Task goal:
Transcribe the items below from the start down to and including the line that contains "(x=55, y=253)". Omit the pictures.

Data on locating visible targets
++++++++

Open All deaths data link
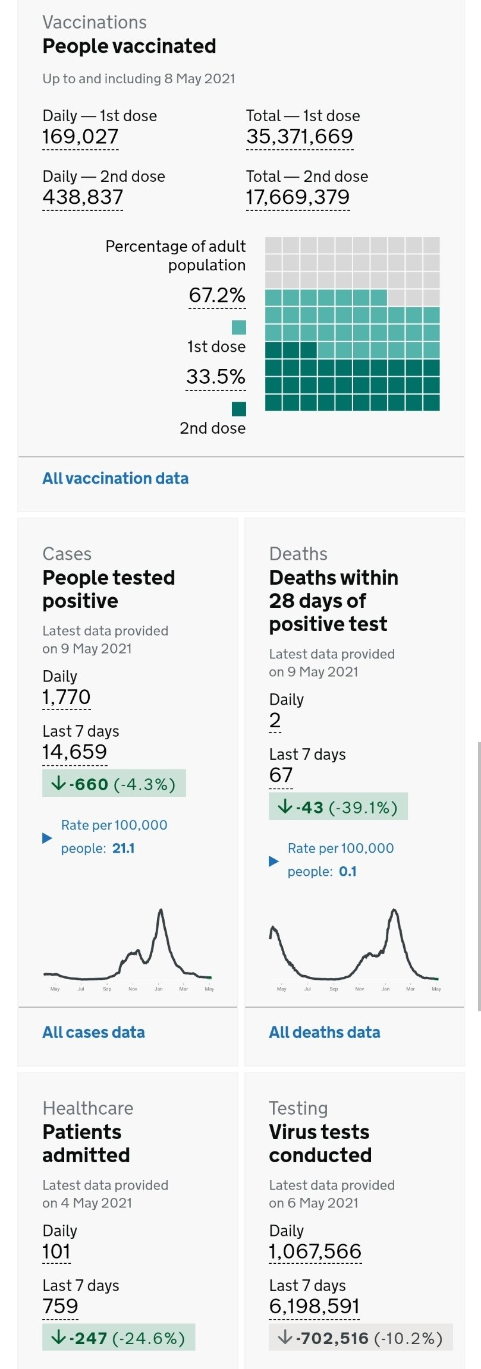481x1369 pixels. [324, 1032]
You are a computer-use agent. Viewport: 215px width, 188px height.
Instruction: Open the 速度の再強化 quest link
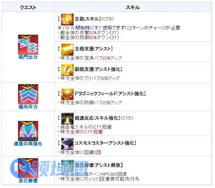[28, 144]
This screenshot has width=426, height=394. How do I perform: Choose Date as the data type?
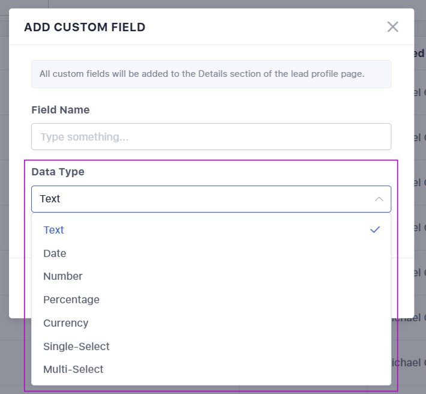(x=55, y=253)
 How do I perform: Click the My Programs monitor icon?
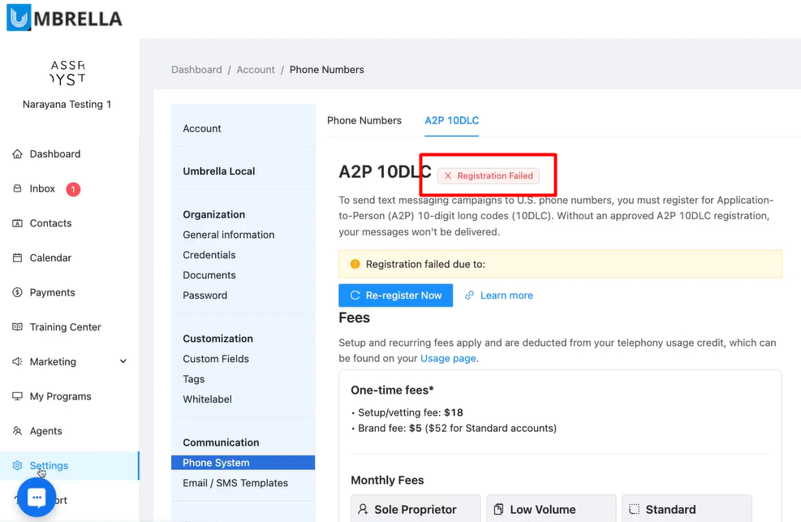pos(18,397)
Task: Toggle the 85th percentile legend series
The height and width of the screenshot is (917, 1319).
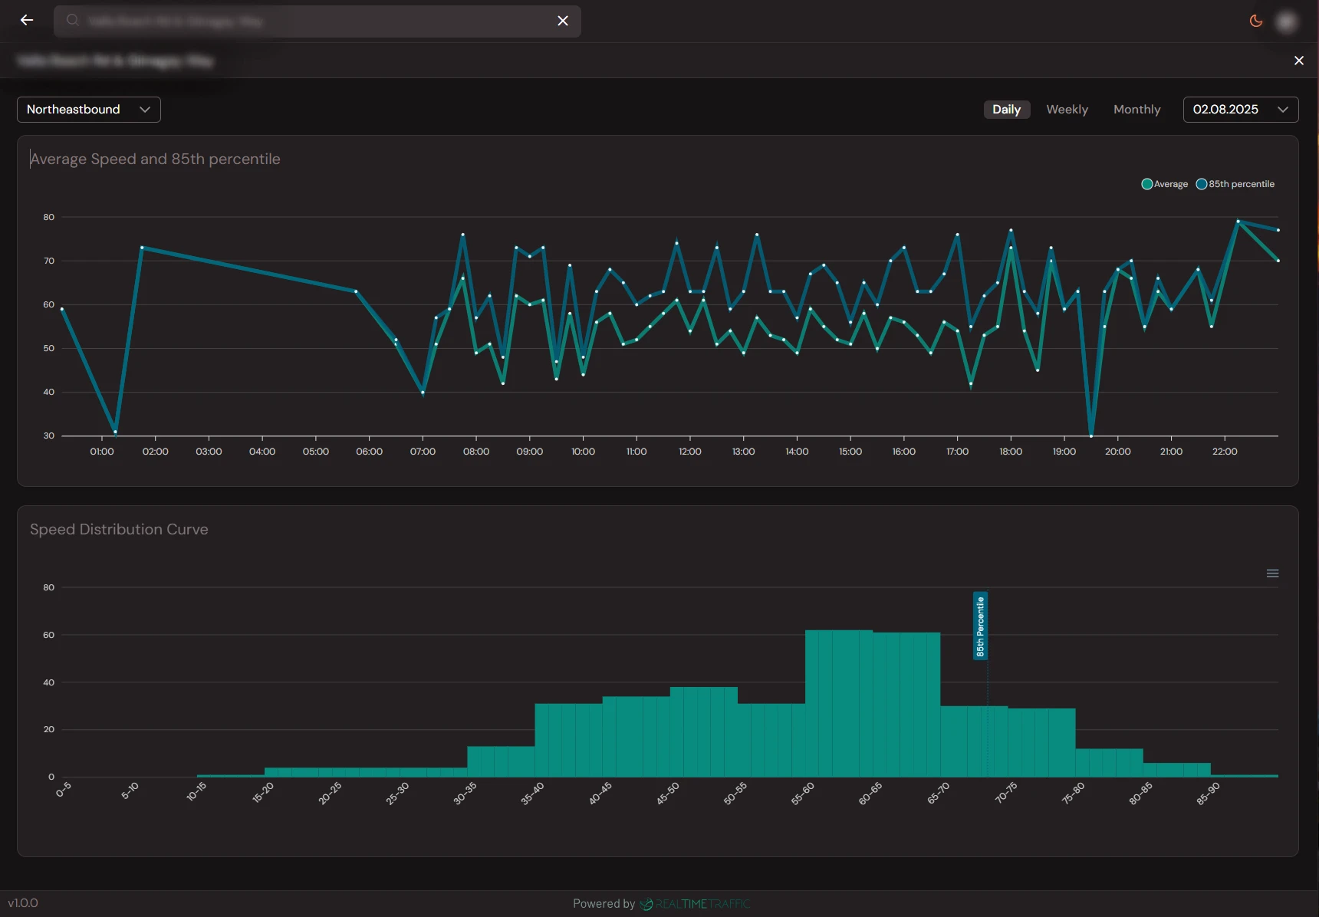Action: pos(1235,184)
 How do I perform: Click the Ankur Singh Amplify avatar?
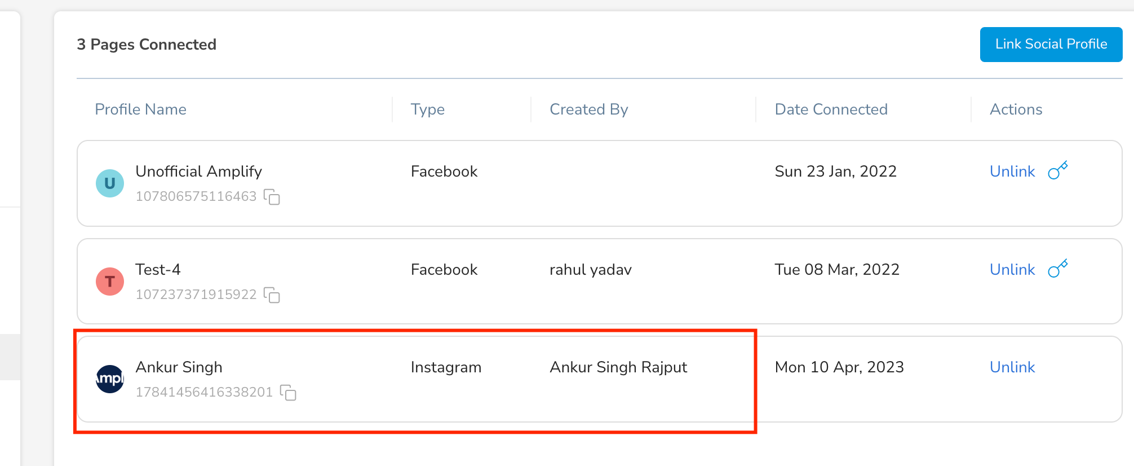[x=110, y=379]
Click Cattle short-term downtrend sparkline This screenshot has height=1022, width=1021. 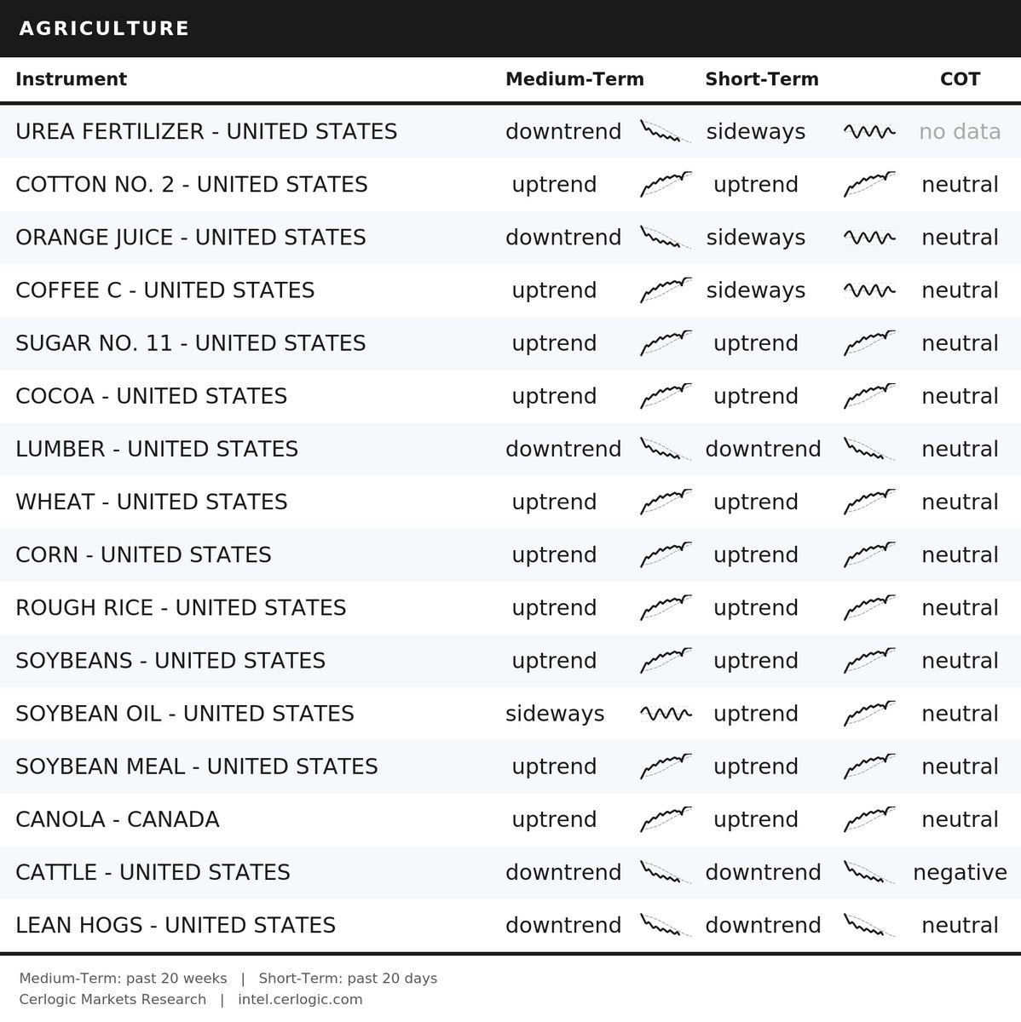tap(869, 872)
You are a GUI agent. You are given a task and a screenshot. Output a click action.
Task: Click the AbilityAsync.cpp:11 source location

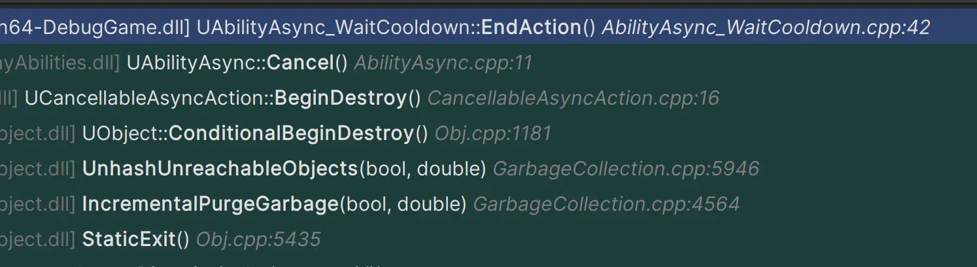443,63
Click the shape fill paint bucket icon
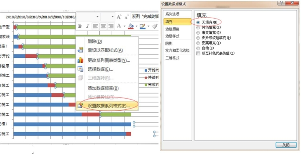The image size is (301, 154). tap(131, 26)
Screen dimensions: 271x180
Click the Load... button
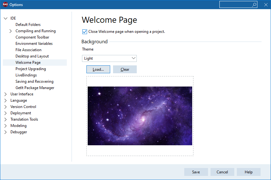98,69
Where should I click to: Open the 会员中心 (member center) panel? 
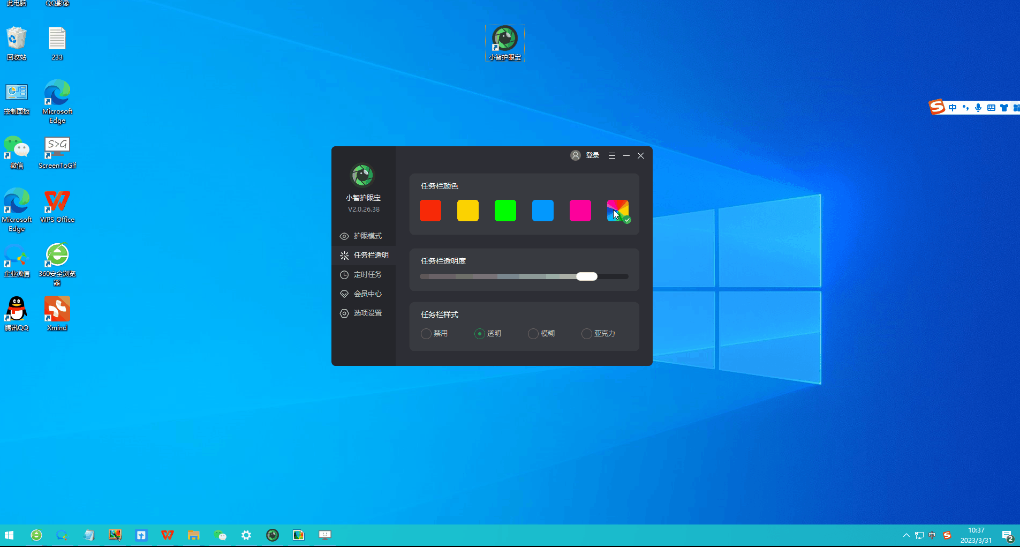pyautogui.click(x=367, y=294)
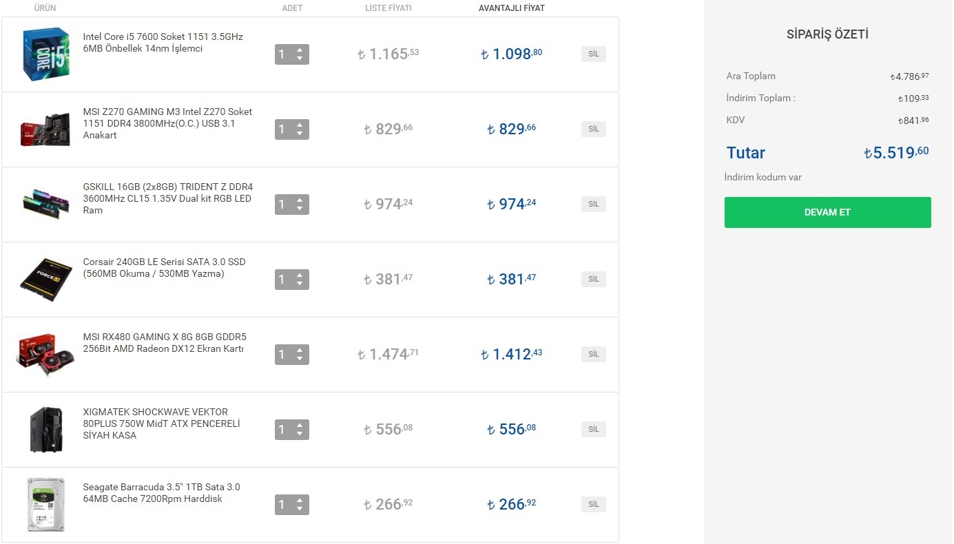
Task: Decrease quantity of Corsair 240GB SSD
Action: 300,284
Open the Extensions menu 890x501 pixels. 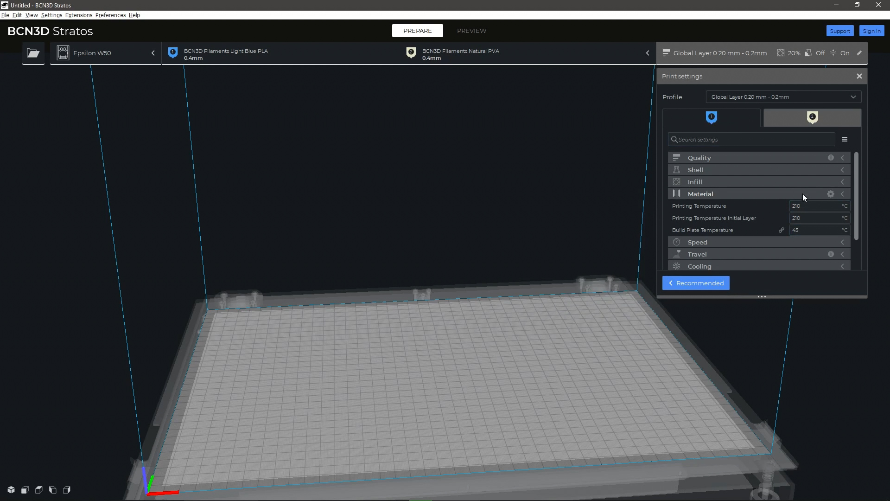point(79,15)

++++++++

The answer:
Open All deaths data link
481x1369 pixels. [324, 1032]
You are a computer-use agent. Viewport: 215px width, 188px height.
Instruction: Open the 速度の再強化 quest link
[28, 144]
This screenshot has width=426, height=394. How do I perform: Choose Date as the data type?
(x=55, y=253)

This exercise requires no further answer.